■ **What is expected**
I'd like the line containing "You are a GUI" and each line that follows, through the last line of the material, set down exactly as they are, and no others.

■ **Records for this exercise**
>>>>>

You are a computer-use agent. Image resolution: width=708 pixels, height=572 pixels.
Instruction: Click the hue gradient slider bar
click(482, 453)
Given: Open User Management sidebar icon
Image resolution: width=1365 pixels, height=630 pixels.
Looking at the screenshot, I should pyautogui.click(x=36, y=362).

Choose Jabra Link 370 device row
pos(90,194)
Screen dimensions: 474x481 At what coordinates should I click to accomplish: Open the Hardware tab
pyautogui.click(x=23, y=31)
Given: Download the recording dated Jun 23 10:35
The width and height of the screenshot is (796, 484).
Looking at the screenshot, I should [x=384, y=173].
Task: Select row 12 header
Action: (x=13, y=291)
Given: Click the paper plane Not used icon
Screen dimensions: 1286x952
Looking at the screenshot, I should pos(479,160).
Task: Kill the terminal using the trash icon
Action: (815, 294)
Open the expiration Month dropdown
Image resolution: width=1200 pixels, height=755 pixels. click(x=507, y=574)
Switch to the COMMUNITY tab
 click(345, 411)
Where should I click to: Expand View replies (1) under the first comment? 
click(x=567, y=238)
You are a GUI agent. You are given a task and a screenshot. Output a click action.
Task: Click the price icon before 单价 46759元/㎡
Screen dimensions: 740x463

<<<<<

■ **Exercise result**
You are a GUI agent. You are given a task and a screenshot. Output a click action.
Task: Click the price icon before 单价 46759元/㎡
Screen dimensions: 740x463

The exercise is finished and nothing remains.